CAIRO (Reuters) – Egypt’s Supreme Constitutional Court on Wednesday temporarily suspended a court order forcing the head of the Coptic Orthodox Church to allow Coptic divorcees to remarry.
In May, the country’s High Administrative Court upheld a ruling that said two divorced Coptic men could take new wives despite church rules that limit remarriage to certain cases, such as when adultery is involved.
The case provoked fierce resistance from Pope Shenouda, the leader of Egypt’s Copts, and complaints that the court was undermining the Church’s ability to keep sway over its flock in Muslim-majority Egypt.
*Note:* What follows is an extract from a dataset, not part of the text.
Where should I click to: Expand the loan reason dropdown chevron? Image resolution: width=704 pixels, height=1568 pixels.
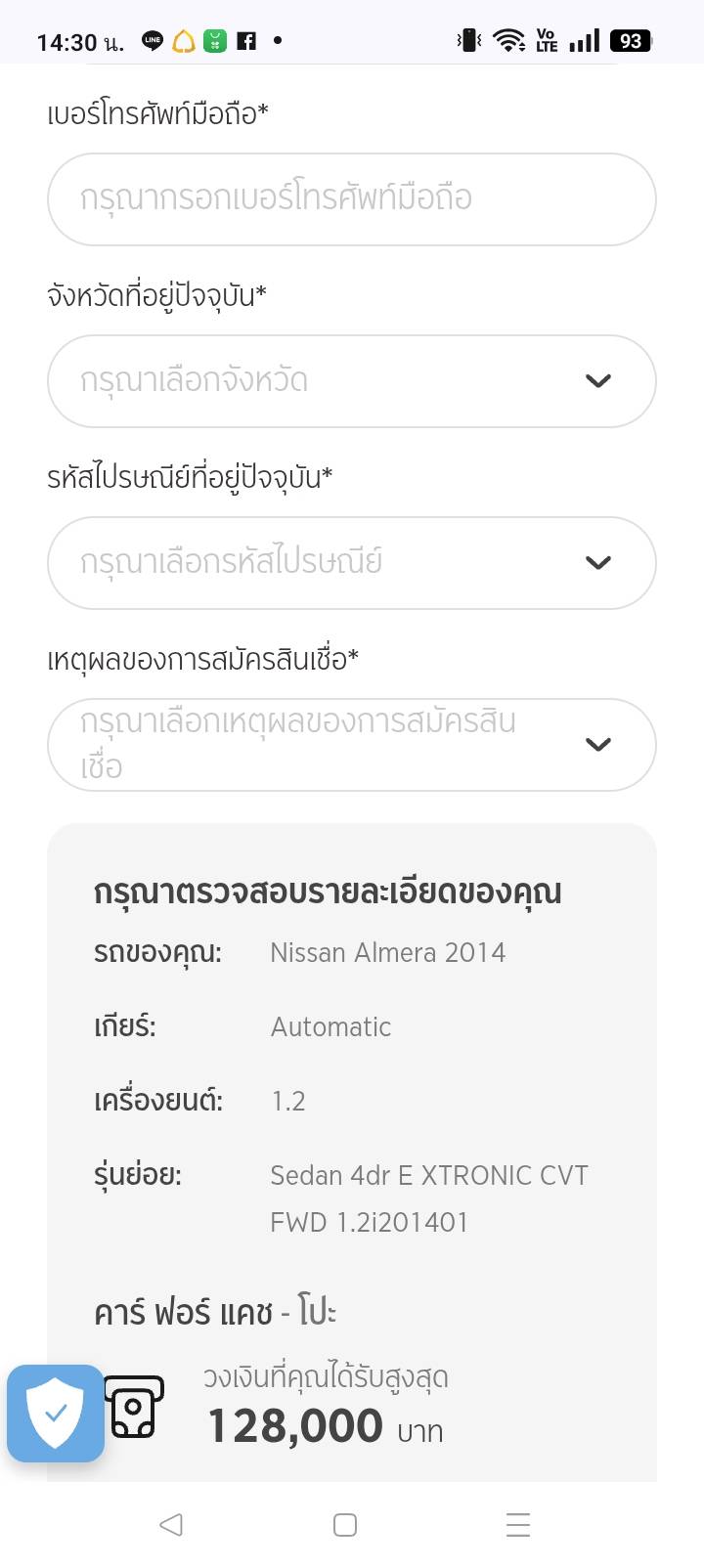(597, 744)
Farouq Sultan, the head of the constitutional court, ordered that the administrative court’s ruling be suspended until a final decision was reached on a claim filed by Shenouda.
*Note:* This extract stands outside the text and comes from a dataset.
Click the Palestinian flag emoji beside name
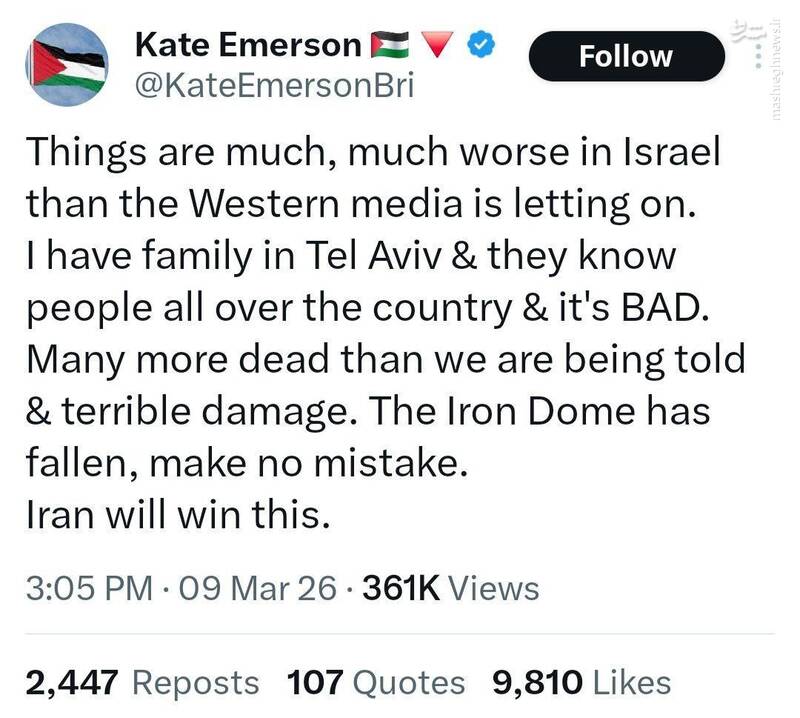The image size is (800, 718). (390, 44)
The Coptic leader said the administrative court’s decision contradicted a 2008 criminal court ruling which dismissed a case brought against Shenouda by a divorcee angered that he had been prevented from remarrying.
The Constitutional Court could take years to make a final decision on the claim, legal sources said.
Christians, mostly Orthodox Copts, make up about 10 percent of Egypt’s 78 million people. Many Christians grumble about discrimination, although some Christians have risen to ministerial rank or are top business executives.